Up to some comments, the following is the complete main.cpp file of the example 02-space:

const int P_INIT = 3;

int main(int argc, char* argv[])
{
  // Load the mesh.
  Mesh mesh;
  H2DReader mloader;
  mloader.load("domain.mesh", &mesh);            // original L-shape domain

  // Refine all elements (optional).
  mesh.refine_all_elements();

  // Create an H1 space with default shapeset and natural BC.
  H1Space space(&mesh, P_INIT);

  // View FE basis functions.
  BaseView bview("FE Space", new WinGeom(0, 0, 440, 350));
  bview.fix_scale_width(50);
  bview.show(&space);

  // Practice some keyboard and mouse controls.
  printf("%s", text);

  // Wait for the view to be closed.
  View::wait();
  return 0;
}

Initializing a Space

An instance of H1Space is initialized with two or three arguments:

  • Pointer to a mesh.
  • Pointer to the EssentialBCs class (if essential boundary conditions are used). This will be illustrated in the next example 03-poisson.
  • Uniform initial polynomial degree of all mesh elements.

For reference, by essential boundary conditions we mean conditions that remove degrees of freedom from the boundary, such as Dirichlet conditions for H^1 problems of perfect conductor conditions in the space H(curl). Boundary conditions that leave the solution values on the boundary unknown are called natural. These are for example Neumann or Newton (Robin) conditions in H^1 or impedance conditions in H(curl).

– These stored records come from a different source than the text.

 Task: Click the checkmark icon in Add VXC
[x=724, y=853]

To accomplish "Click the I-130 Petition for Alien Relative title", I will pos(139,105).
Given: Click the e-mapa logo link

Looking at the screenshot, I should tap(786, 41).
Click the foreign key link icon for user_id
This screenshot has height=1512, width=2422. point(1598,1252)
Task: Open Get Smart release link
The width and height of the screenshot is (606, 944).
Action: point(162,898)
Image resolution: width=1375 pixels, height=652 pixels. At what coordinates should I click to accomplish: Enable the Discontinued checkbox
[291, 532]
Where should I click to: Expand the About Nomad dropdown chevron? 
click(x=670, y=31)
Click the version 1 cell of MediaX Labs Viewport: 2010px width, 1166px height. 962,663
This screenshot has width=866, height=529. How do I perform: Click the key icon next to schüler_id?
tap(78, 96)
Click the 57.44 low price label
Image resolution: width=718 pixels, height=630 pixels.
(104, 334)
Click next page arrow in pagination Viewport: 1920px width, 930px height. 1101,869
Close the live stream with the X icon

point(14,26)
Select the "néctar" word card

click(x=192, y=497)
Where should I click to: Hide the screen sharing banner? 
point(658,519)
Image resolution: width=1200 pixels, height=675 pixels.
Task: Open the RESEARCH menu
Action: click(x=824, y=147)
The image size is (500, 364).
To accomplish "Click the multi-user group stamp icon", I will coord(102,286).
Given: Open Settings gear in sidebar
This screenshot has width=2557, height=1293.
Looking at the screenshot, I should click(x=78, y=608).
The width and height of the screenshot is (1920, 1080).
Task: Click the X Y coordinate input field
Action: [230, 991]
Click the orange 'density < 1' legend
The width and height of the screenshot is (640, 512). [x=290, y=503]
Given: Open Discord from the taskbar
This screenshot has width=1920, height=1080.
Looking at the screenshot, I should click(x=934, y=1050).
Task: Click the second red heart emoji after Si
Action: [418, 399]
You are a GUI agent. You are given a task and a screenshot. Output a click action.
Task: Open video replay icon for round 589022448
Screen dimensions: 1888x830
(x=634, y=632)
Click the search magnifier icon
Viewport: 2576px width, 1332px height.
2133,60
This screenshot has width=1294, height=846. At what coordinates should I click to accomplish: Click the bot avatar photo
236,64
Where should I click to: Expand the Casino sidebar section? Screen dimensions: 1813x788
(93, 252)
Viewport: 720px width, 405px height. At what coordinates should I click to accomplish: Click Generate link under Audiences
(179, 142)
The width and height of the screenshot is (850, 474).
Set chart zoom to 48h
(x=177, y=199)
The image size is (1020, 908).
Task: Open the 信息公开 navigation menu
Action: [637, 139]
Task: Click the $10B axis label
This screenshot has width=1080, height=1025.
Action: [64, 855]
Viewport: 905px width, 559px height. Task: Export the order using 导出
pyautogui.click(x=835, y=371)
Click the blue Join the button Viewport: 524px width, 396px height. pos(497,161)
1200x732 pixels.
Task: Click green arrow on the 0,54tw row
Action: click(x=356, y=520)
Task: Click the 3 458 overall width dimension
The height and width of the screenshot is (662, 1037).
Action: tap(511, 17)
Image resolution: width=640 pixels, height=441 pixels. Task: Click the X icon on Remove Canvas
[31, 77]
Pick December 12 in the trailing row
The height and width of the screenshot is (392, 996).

Setting element orders individually

Polynomial degrees of elements can also be set individually by calling the method Space::set_element_order() or for all elements at once using Space::set_uniform_order(). Note that element degrees are stored in Space, not in Mesh. The reason is that in Hermes one can have multiple spaces with different element degrees and even types over the same mesh. In Hermes, Mesh only stores geometrical information. A space created in this way is ready for use.

Visualizing basis functions

As a debugging/learning feature, Hermes can visualize the basis of each Space. Similarly to MeshView, one can create a BaseView object and use it to display the entire basis (VectorBaseView has to be used for vector-valued approximations in spaces Hcurl and Hdiv - this will be discussed later). One can cycle through all basis functions in the window using the arrow keys. If you press the left mouse button at the beginning, you will see the Dirichlet lift (a function that represents Dirichlet boundary conditions).

3D view

This is how the last figure above was obtained (press the ‘3’ key for 3D mode). We suggest that you spend some time experimenting with element refinements and hanging nodes to see how basis functions on irregular meshes look like.